■ Excerpted passage:
Monforte Viennoiserie
An All Are Welcome pastry chef is behind this pint-sized, hole-in-the-wall patisserie on Canning Street in Carlton North. And, as at All Are Welcome, socially distanced queues became the norm when it opened during lockdown 2.0. In a two-by-five-metre space, UK-born Giorgia McAllister Forte runs the one-woman show, baking everything herself – from sweet-and-salty croissants, to hazelnut pains au chocolat, and asparagus and goat’s curd pastries. And just in case you needed an extra incentive to get in early and avoid missing out: there are croissant loyalty cards; your eighth is free.

Nico’s Sandwich Deli
This blue-and-white, takeaway-only sandwich and coffee shop – from Tom Peasnell, one of the guys responsible for Peaches, Cheek, Dexter, Takeaway Pizza and Kenny Lover – opened in a CBD laneway for just one day before Melbourne descended into lockdown 2.0. But in November it popped up in Fitzroy, on the corner of Brunswick and Kerr Streets, where it’ll be until the team heads back to the city in March. Go for herby Italo-Japanese sangas; Cubanos with smoky pork belly; “dirty but fresh” Chilean hotdogs; and brisket-and-pork meatball subs with bone marrow and hearty smoked cannellini-bean sugo. Plus, batch-brew and espresso coffee by Seven Seeds.

■ Problems to work on:
1. Reproduce the passage on Melbourne eateries from "Nico’s Sandwich Deli" to "by Seven Seeds.", changing "Fitzroy" to "Collingwood".
2. Carry on the passage on Melbourne eateries past its last sentence.
The listing that comes next has no connection to the passage on Melbourne eateries.

■ Dataset excerpt:
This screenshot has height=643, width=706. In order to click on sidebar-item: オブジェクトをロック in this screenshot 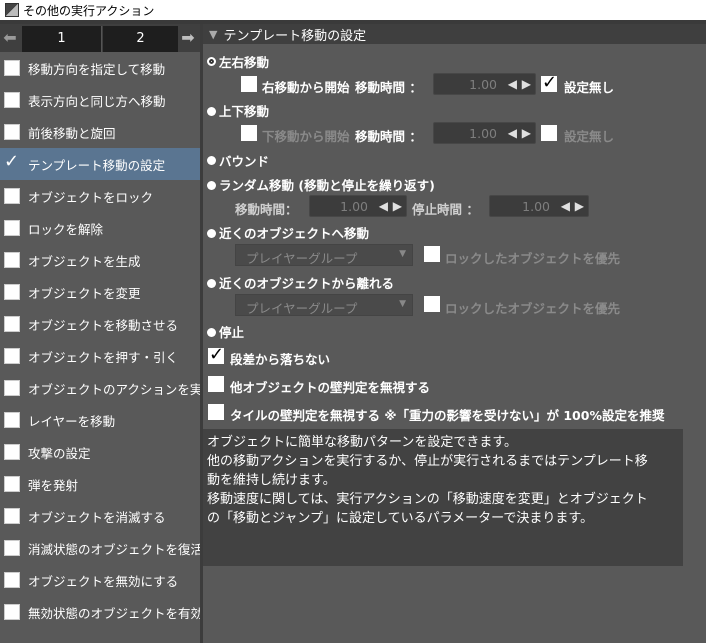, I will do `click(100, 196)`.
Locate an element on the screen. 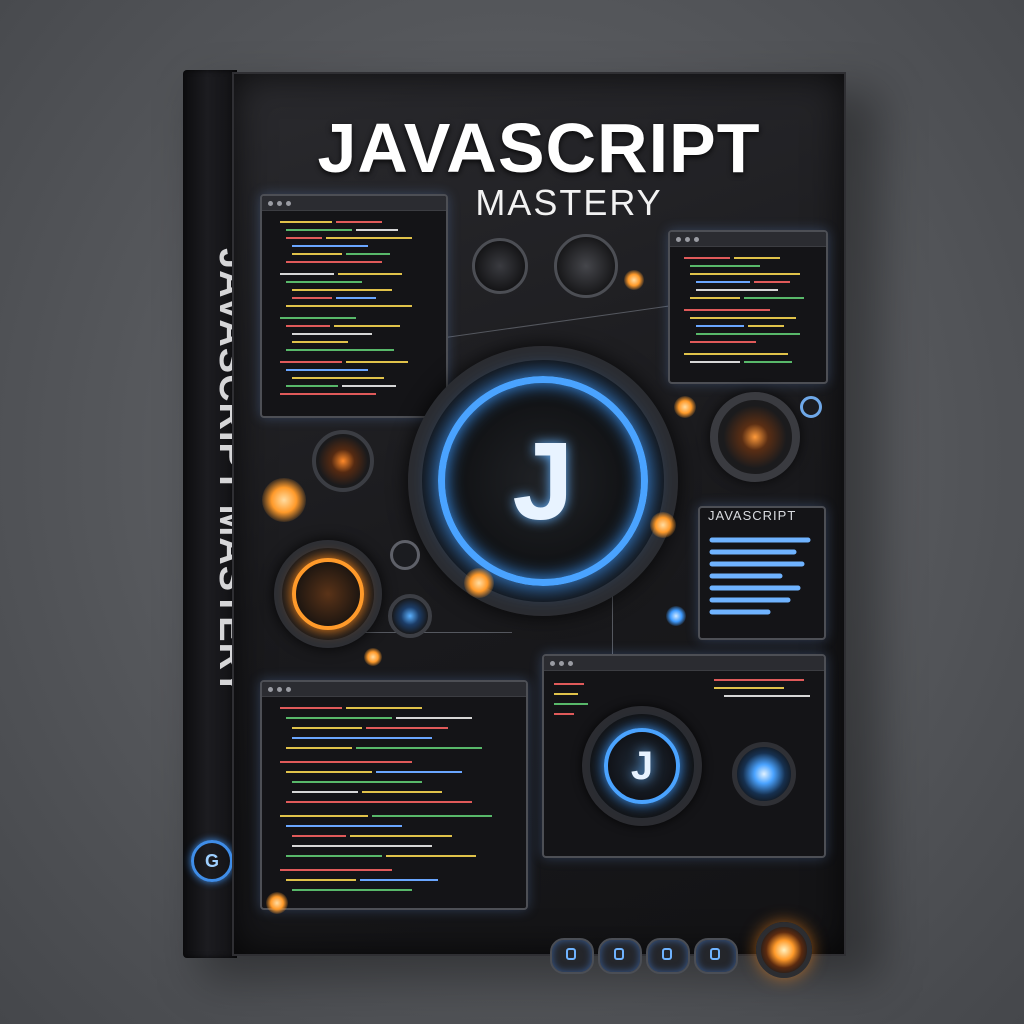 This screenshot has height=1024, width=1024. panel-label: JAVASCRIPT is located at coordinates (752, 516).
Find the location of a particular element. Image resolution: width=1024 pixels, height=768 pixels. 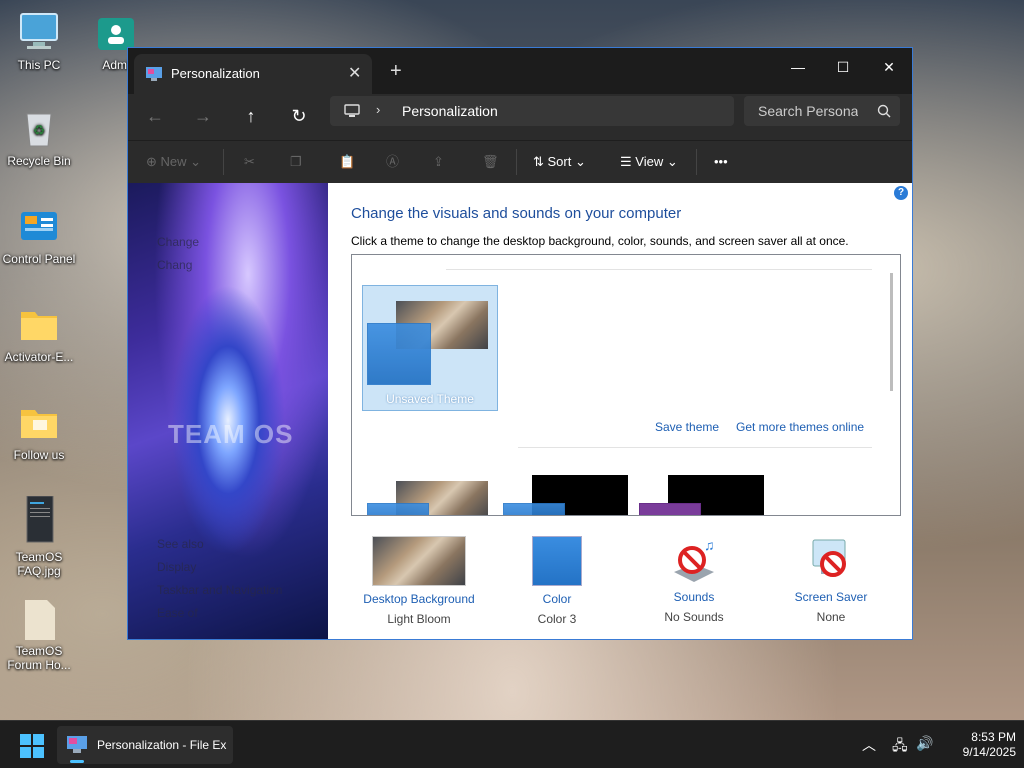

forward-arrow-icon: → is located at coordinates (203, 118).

■ Answers for the tasks:
1.
Nico’s Sandwich Deli
This blue-and-white, takeaway-only sandwich and coffee shop – from Tom Peasnell, one of the guys responsible for Peaches, Cheek, Dexter, Takeaway Pizza and Kenny Lover – opened in a CBD laneway for just one day before Melbourne descended into lockdown 2.0. But in November it popped up in Collingwood, on the corner of Brunswick and Kerr Streets, where it’ll be until the team heads back to the city in March. Go for herby Italo-Japanese sangas; Cubanos with smoky pork belly; “dirty but fresh” Chilean hotdogs; and brisket-and-pork meatball subs with bone marrow and hearty smoked cannellini-bean sugo. Plus, batch-brew and espresso coffee by Seven Seeds.

2.
Ona
This is Broadsheet’s most-read cafe-opening story of the year. In June, something pretty special started brewing in a backstreet off Sydney Road in Brunswick – one of the country’s best coffee roasters, the Canberra-born Ona, had launched its first Melbourne outpost. And it well and truly hit the ground running, with a boundary-pushing menu of 20 coffees and one cup – made with rare, topnotch beans – that came with a $25.50 price tag. It’s a cafe that treats coffee almost like wine. Owner Sasa Sestic told us at the time, “We’re looking for that menu to grow to 40, 50, 60 coffees, so you can choose not only the coffee you like, but to compare vintages as well.”

Raya
“Unqualified baker and shaker”. That’s how Raymond Tan, an accounting graduate turned Insta-famous baker (who’s amassed a following of more than 260,000 people), describes himself. After taking online orders for brightly coloured cakes and cake pops for years, he finally opened a warmly lit, Malaysian-inspired cake shop-slash-cafe in the CBD in 2020. Stop in for spicy chicken-curry pies, egg-and-Spam brioche rolls, 120-gram New York-style cookies, and the signature kuih (small, glutinous desserts flavoured with mung-bean paste, coconut and more – they’re common in Southeast Asia).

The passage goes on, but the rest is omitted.